Teething is a natural process that should not cause health problems in your child. Most parents can immediately recognize signs of teething because their children will likely show symptoms described earlier. At this stage, many babies will also try to touch their gums, which is a part of the exploration process. When babies get teeth, they drool excessively or show signs of discomfort.

There are various methods you can use to alleviate the pain and discomfort. Many doctors ask parents to put gentle pressure on the gums to relieve the discomfort. You should either put pressure with your clean fingers or you can also use a clean cloth to let the baby bite it to avoid discomfort.

When babies get teeth, they may also experience feeding problems. To improve conditions, try changing the feeding cup or nipple. Often, a very soft nipple or a small feeding cup can help with such issues.
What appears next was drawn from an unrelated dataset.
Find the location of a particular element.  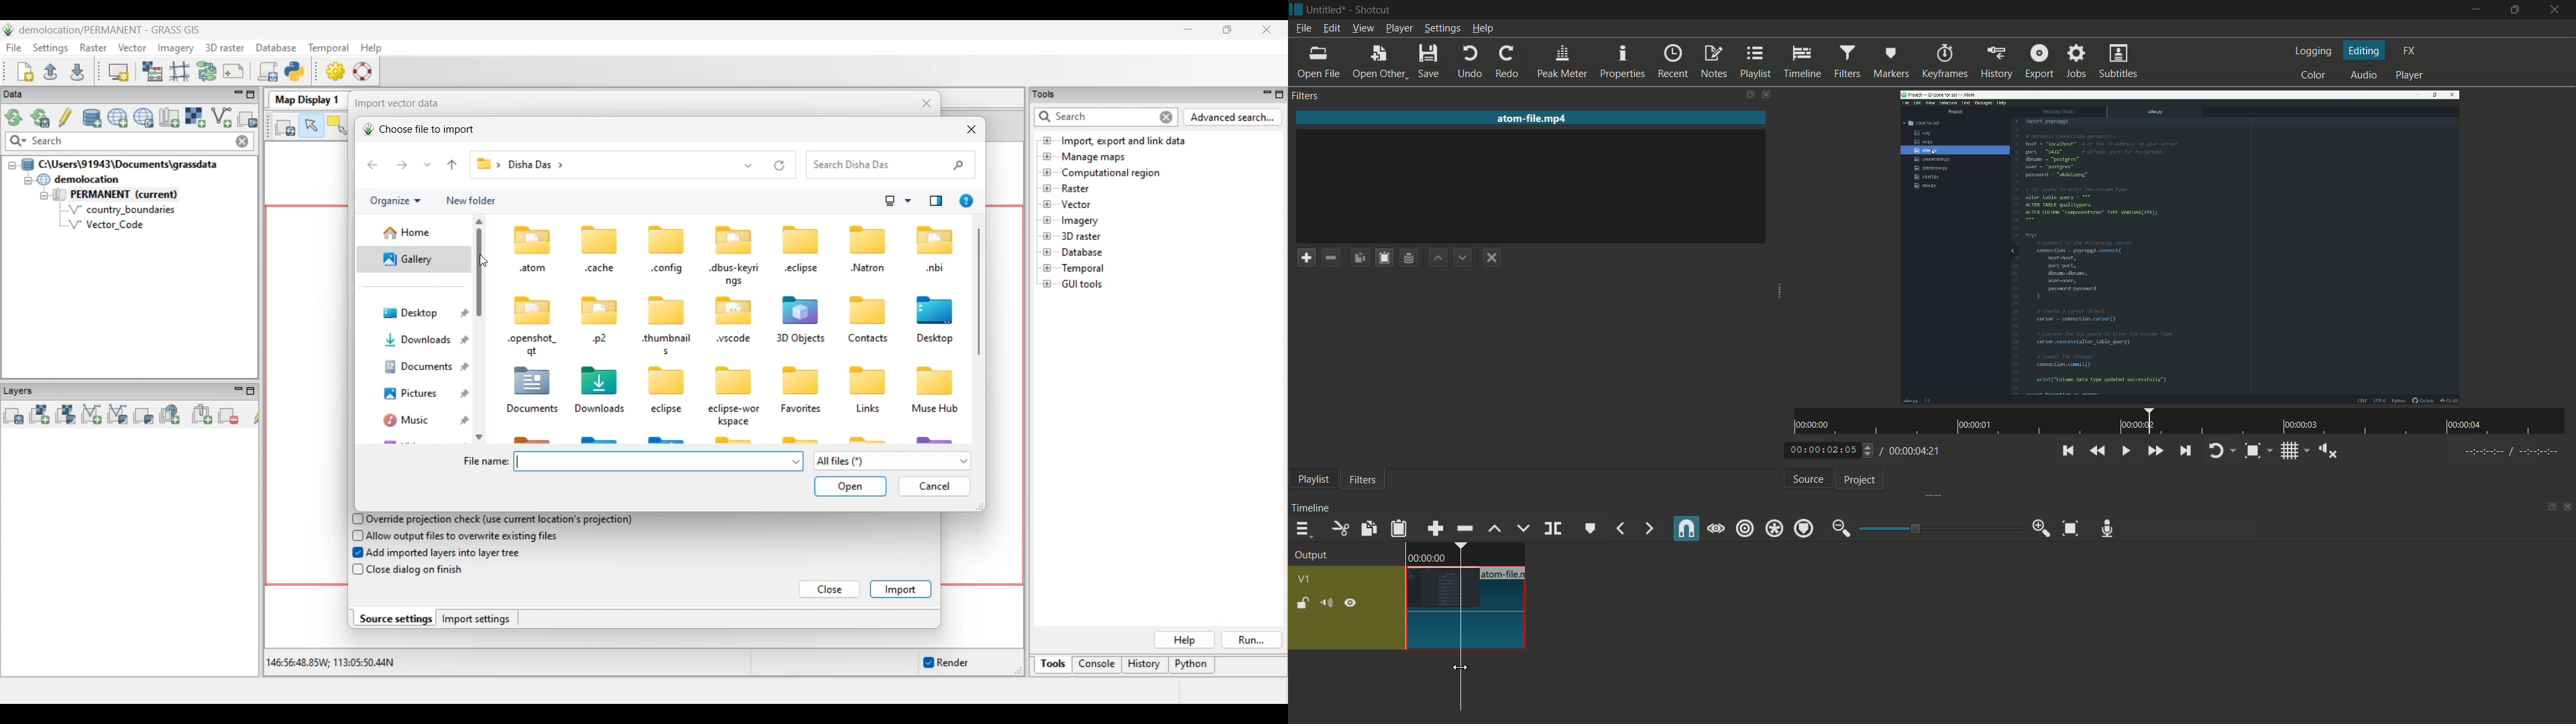

filters is located at coordinates (1846, 62).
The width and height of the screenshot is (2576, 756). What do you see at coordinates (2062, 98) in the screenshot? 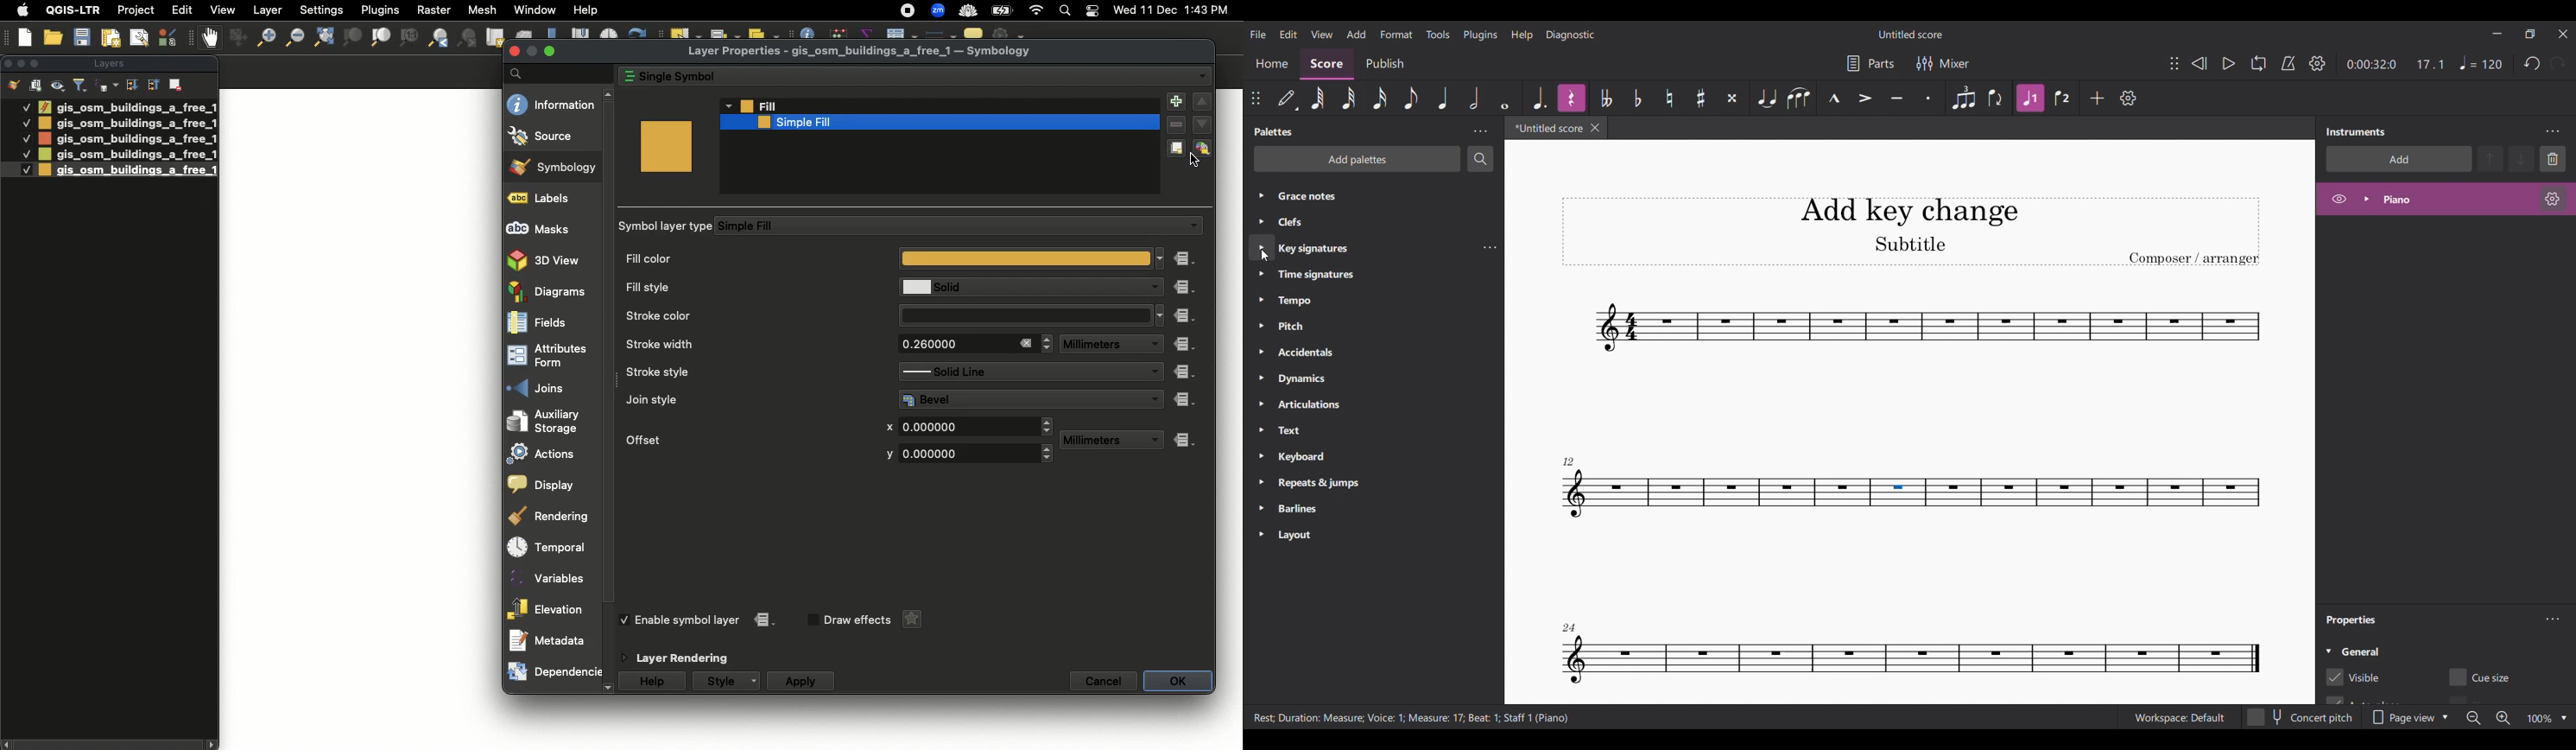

It is also not uncommon to use teething toys, which can alleviate irritation and fussiness among babies.

Using cold objects is another time-tested home remedy that can help address the issues. Cold wet clothes, cold pacifiers, frozen spoons, and other objects are useful in relaxing the baby. Before using the object, make sure that there is no choking hazard. It also makes sense to read instructions on baby pacifiers and toys before giving them to babies.

In exceptional circumstances, your doctor may ask you to use children Tylenol or Ibuprofen. These syrups should only be used according to the strict recommendation and dosage guidelines because over-dosage can often backfire. Similarly, don’t give babies any product that contains aspirin.

Homeopathic medicines are also used widely when babies get teeth. There is not enough scientific research on homeopathic medicine; therefore, the effectiveness of ginger root, olive oil, and other natural ingredients are not well-known.

Conclusion

Overall, you should not worry when babies get teeth because it is a naturally evolving process that everyone experiences once in a lifetime. Many babies will not feel the effect of teething; however, you should be ready to confront any irritating situation. Instead of worrying about the process, it is important to understand how to handle such situations.

Once you feel that the baby is getting teeth, allow the child to experience the development process without intervening. If the child doesn’t show any discomfort, there is no need to intervene as the teeth will grow naturally. In contrast, any discomfort should be treated normally as you would treat any other mild health issue.

If there are signs of increased agitation and discomfort, it may be time to consult a pediatrician who will guide you accordingly. Also, you should not ignore signs of high fever because there is enough scientific proof to indicate that teething does not cause a temperature beyond 100.4 Fahrenheit. If your baby experiences fever of more than 101 degrees, it’s time to see a doctor.